> **INSTRUCTIONS FOR THE TASK**
Pick out and copy every line of the records that contains the word "screenshot", where a match must have the same uppercase and lowercase letters.

> **SOURCE MATERIAL**
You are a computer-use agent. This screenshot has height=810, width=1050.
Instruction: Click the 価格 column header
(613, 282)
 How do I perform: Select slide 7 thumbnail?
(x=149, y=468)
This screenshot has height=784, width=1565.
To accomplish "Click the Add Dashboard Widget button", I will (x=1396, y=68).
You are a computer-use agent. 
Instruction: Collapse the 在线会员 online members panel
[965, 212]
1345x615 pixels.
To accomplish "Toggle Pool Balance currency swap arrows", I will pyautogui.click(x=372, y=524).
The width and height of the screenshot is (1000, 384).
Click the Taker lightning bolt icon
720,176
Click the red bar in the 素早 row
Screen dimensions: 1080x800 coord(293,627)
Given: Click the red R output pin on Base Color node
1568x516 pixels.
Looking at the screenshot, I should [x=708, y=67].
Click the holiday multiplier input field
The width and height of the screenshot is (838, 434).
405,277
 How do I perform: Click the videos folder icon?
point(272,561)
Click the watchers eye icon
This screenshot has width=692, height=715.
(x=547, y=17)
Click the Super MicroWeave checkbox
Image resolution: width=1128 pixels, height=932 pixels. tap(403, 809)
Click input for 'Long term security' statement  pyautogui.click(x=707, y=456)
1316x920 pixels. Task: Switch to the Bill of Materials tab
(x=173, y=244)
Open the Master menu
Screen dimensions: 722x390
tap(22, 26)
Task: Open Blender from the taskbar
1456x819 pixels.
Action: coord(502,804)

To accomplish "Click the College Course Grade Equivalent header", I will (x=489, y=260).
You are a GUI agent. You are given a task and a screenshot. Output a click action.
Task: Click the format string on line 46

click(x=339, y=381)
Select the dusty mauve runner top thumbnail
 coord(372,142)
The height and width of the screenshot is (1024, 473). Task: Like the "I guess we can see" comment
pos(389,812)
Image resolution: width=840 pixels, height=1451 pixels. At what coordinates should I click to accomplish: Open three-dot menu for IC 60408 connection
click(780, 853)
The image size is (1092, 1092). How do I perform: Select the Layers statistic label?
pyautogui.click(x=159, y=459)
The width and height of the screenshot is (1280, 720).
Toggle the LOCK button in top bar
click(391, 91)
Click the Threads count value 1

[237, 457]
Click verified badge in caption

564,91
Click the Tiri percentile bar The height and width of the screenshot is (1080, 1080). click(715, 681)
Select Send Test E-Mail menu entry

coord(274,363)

> **OUTPUT OF THE EXERCISE**
You are a computer-use agent. This screenshot has height=810, width=1050.
This screenshot has height=784, width=1565.
The width and height of the screenshot is (1000, 384).
Looking at the screenshot, I should [x=708, y=67].
The width and height of the screenshot is (838, 434).
This screenshot has width=692, height=715.
You are a GUI agent. You are given a task and a screenshot. Output a click action.
The height and width of the screenshot is (1024, 473). Task: Like the "I guess we can see" comment
The width and height of the screenshot is (1280, 720).
Click the Tiri percentile bar The height and width of the screenshot is (1080, 1080). click(715, 681)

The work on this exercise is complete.